Please arrange the data from the line with "Where should I click to: Click the I" through the end of the data as a Markdown table with the columns Row and Text, giving each line a row number and skipping blank lines.

━━━━━ Materials provided ━━━━━

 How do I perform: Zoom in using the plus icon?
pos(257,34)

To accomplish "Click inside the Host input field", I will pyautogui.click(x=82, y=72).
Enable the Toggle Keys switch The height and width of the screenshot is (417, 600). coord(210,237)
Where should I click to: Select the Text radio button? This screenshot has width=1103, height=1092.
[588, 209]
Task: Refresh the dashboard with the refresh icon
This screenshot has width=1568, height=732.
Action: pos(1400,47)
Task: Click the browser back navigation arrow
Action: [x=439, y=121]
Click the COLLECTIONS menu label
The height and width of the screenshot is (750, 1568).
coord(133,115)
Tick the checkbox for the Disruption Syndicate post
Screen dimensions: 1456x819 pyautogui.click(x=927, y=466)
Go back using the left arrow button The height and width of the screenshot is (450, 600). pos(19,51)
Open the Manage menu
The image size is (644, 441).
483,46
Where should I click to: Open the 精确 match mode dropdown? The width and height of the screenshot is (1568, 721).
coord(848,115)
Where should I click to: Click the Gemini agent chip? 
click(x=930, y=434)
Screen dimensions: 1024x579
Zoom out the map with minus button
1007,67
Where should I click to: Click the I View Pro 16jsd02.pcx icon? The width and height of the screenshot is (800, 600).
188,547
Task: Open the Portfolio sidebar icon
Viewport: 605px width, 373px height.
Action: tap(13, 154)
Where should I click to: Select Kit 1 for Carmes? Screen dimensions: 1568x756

━━━━━

### The result
| Row | Text |
|---|---|
| 1 | Where should I click to: Click the I View Pro 16jsd02.pcx icon? The width and height of the screenshot is (800, 600). |
| 2 | 188,547 |
| 3 | Task: Open the Portfolio sidebar icon |
| 4 | Viewport: 605px width, 373px height. |
| 5 | Action: tap(13, 154) |
| 6 | Where should I click to: Select Kit 1 for Carmes? Screen dimensions: 1568x756 |